Given these response rates, we sought to verify that the participants were representative of the full sample of MET teachers. Descriptive statistics on each category of teachers (eligible participants, sign-ups, and non-respondents) are shown in Table 1. These descriptive statistics include classroom characteristics and VAM, Tripod, and Framework for Teaching (FFT) scores. The comparisons highlight few meaningful differences among the groups. There are three significant differences in the table—teachers who signed up had classes that were significantly White (t = 2.37, p < .05) and significantly less Black/American Indian (t = −2.28, p < .05) than teachers who did not sign up. Similarly, teachers who did not complete the survey had classes with significantly more Black/American Indian students than teachers who did complete the survey (t = −2.00, p < .05). However, there are no significant differences or obvious patterns in terms of indicators of teacher quality between participants and nonparticipants. It is possible that the groups differ on some unobserved variables (e.g., motivation, agreeableness, amount of free time to complete the survey) that are associated with instruction and student outcomes.
Characteristics of Study Participants and Non-Participants
Note. VAM = value-added models; ELA = English language arts; FFT = Framework for Teaching.
Significant difference at p < .05.
Instrumentation
SEC
The measure of instructional alignment used for the study was based on the SEC content taxonomies (Porter, 2002). The tools grew out of research on teachers’ content decisions in mathematics (e.g., Freeman et al., 1983), but the content areas measured by the SEC have expanded to include ELA, science, and social studies. The surveys define content at the intersection of specific topics and levels of cognitive demand. The lists of topics were developed over time with input from teachers and subject area experts and are intended to represent an exhaustive list of the topics covered in K–12 instruction in the target subjects. Fine-grained topics (e.g., multiply fractions) are grouped underneath coarse-grained topics (e.g., operations); there are 183 fine-grained topics in mathematics and 133 in ELA. There are five cognitive demand levels—These differ slightly between math and ELA but generally range from memorization to application or proof. The surveys are available for download online at http://seconline.wceruw.org/secWebHome.htm
Teacher survey
For teachers completing the surveys, the task is as follows. First, they are instructed to think about a target class and target time period. For this study, they were assigned a target class from among their MET course sections and asked to think about the entire school year. Teachers then indicate, from the list of fine-grained topics, which topics they did not cover at all during the target time period. For the remaining topics they did cover, teachers indicate the number of lessons spent on each topic, based on a scale of less than one lesson, one to five lessons, or more than five lessons. Finally, teachers allocate their instructional emphasis on each topic among the five levels of cognitive demand, using a scale of 0% of time, less than 25% of time, 25% to 33% of time, and more than 33% of time. The teachers’ responses are represented by proportions of total instructional time, with each proportion representing the percent of the total year’s instruction spent on each particular topic by cognitive demand combination (cell, in SEC language).
Content analysis
Although the teacher surveys can serve many purposes, the primary purpose for this study was to compare teachers’ survey responses with SEC content analyses of standards and tests to estimate instructional alignment to the target documents. For this investigation, state assessments and state content standards were analyzed for the target subjects and grades in all six participating states, with two exceptions. Two of the states (not identified here to protect state identities) would not allow content analysis of their assessments due to state law. Alternate assessments used in the MET study (the Stanford Achievement Test, 9th series [SAT-9] and the Balanced Math Assessment [BMA]) were also content analyzed with the SEC. Content analyses were carried out by teams of three trained raters. In the case of assessments, content analyses are sometimes carried out at the state department of education headquarters, as was the case for two of the states here. The raters are content-area experts with advanced degrees. All content analysts participating in the current study were experienced analysts who had worked with the SEC for an extended period of time.

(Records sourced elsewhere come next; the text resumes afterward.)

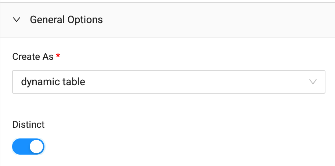335x166 pixels.
Task: Click the 'dynamic table' selected value text
Action: click(x=53, y=82)
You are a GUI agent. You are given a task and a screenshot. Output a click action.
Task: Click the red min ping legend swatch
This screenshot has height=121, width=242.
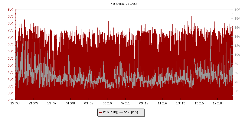(101, 112)
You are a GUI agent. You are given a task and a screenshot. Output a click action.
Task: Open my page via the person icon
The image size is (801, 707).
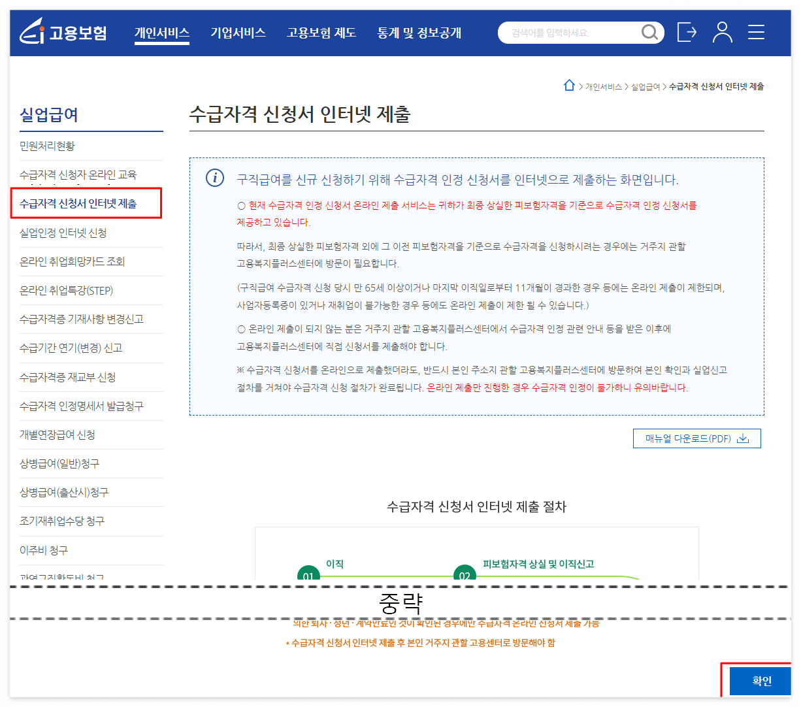(x=723, y=32)
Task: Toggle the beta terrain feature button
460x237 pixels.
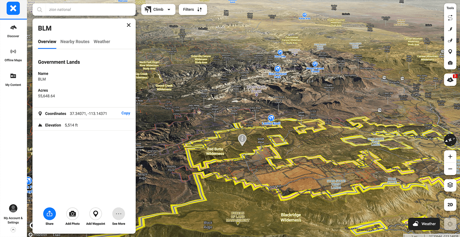Action: click(x=450, y=80)
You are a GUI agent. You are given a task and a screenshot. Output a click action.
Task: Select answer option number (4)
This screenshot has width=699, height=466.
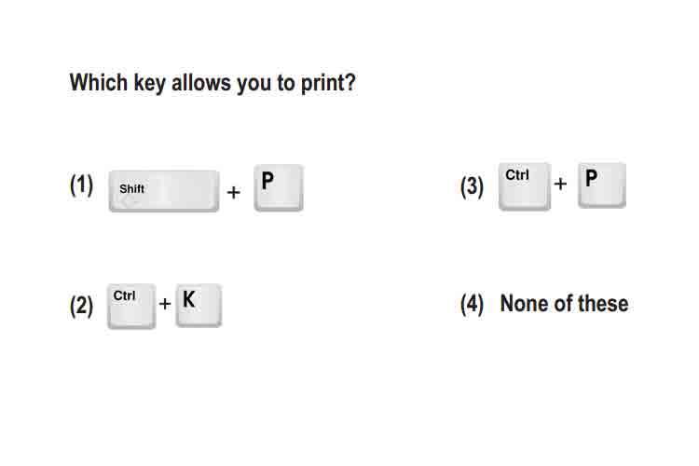coord(473,304)
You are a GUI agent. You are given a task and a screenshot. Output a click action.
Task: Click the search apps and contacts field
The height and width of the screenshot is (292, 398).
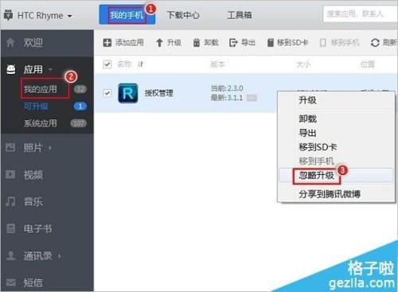[361, 14]
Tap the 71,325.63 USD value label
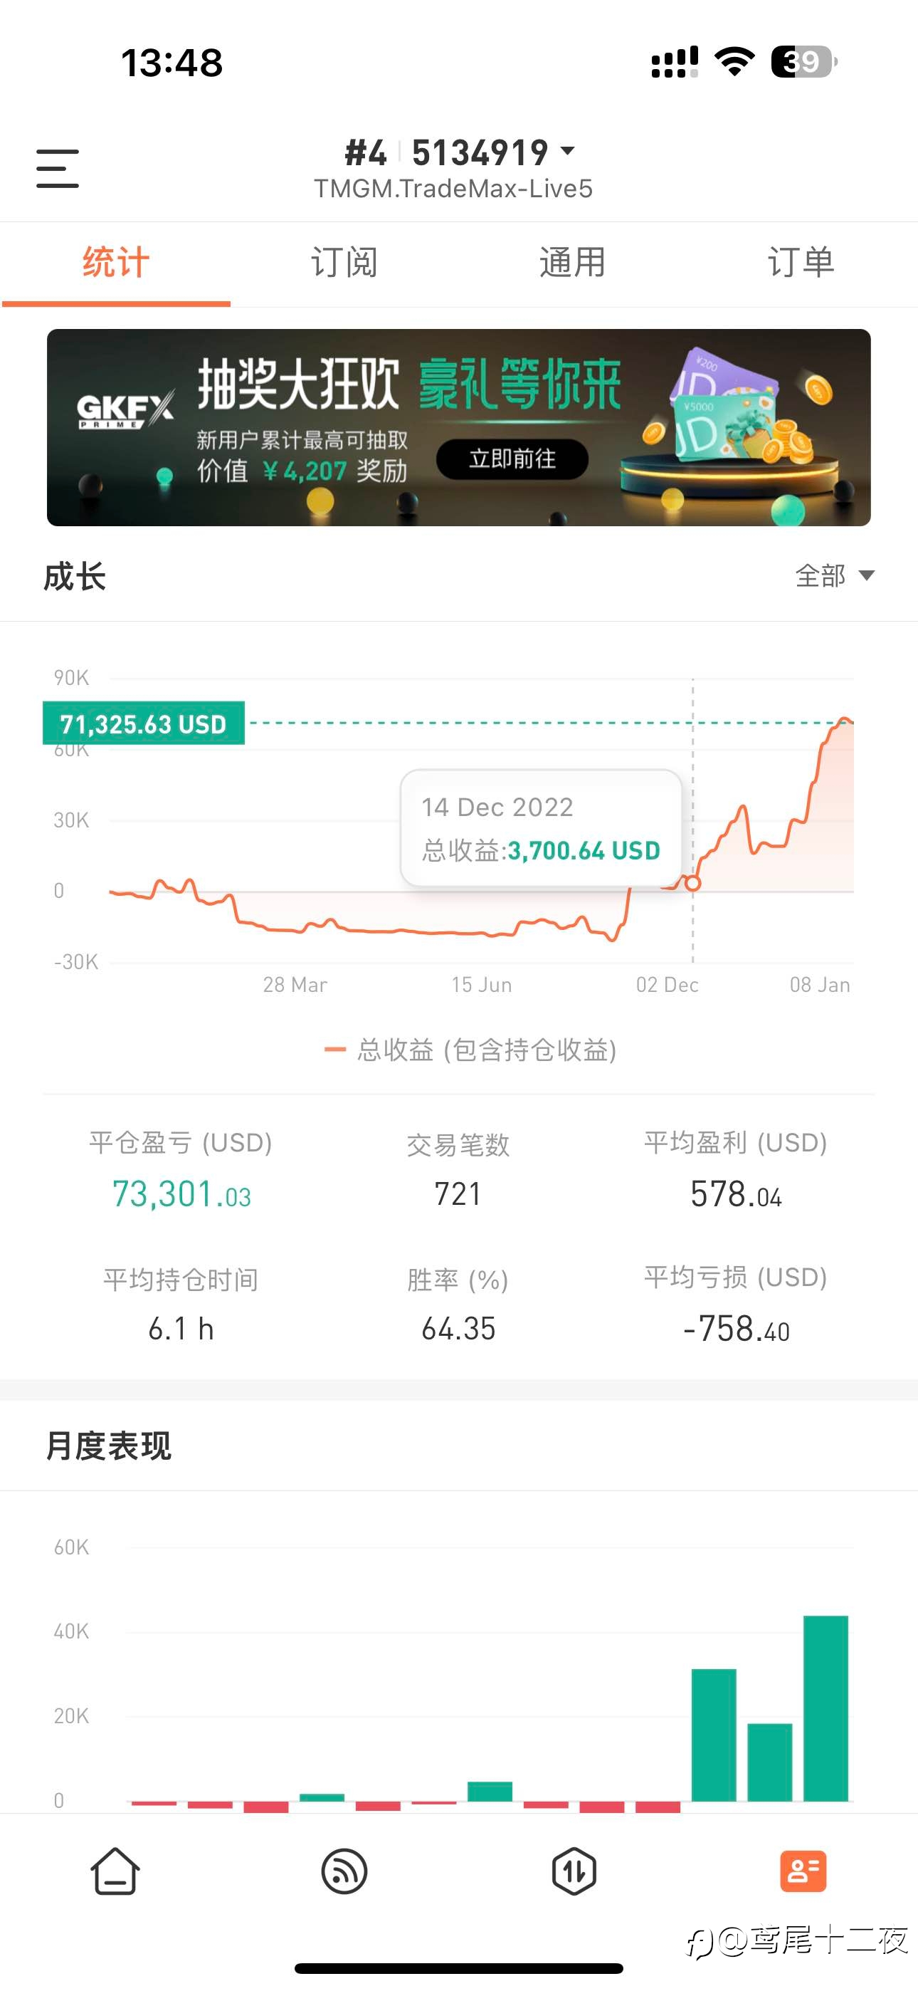918x1991 pixels. point(144,723)
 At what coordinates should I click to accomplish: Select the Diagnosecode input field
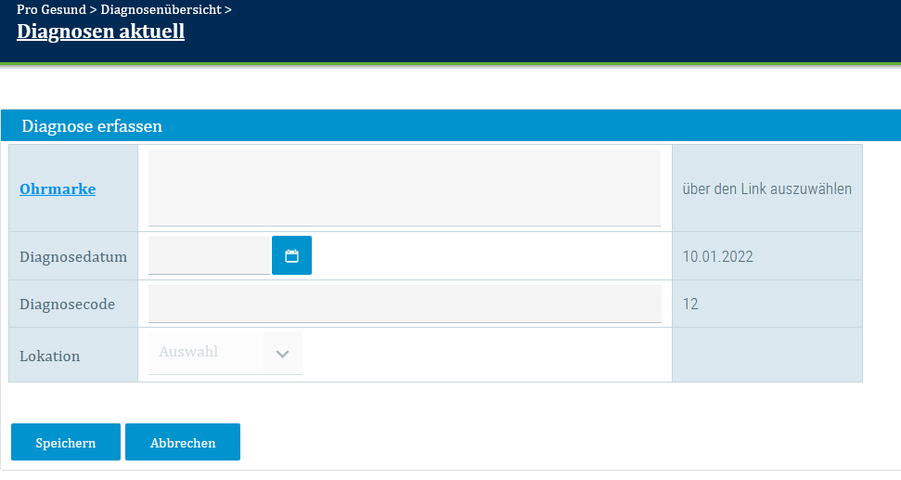[404, 304]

Content analysis procedures begin with a short refresher on the procedures. Next, the content analysts analyze the target documents using the SEC language. The task focuses on each document at the finest grained level of detail possible; for assessments that is test items, while for content standards that is generally objectives. Each analyst examines each item or objective and places it into one or more cells in the SEC taxonomy. Multiple cells are allowed because many items and objectives tap multiple topics and/or levels of cognitive demand. Test items may be placed in up to three cells, while objectives may be placed in up to six (in practice, test items do not cover as many cells as objectives). In either case, the weight for each objective or item is evenly divided among the identified cells so that the content analysis accurately represents the proportion of “points” available on the document. Test items are weighted by their number of score points (e.g., a 2-point item placed in three cells would mean two thirds of a point in each cell), while objectives are evenly weighted. Although it would be possible to construct alternative weighting schemes for objectives, such as weighting by some measure of importance, we do not take this approach for at least two reasons. First, most standards documents do not offer weights of importance for objectives. Second, weighting by importance would require identifying a robust system for ranking objectives according to their perceived importance by teachers. Equal weighting is therefore the most replicable and fair approach. The final result of a content analysis for a single analyst is a set of proportions indicating the percent of total standards (or test) content in each cell in the SEC framework. These proportions are then averaged across content analysts to arrive at the final content description of the target document.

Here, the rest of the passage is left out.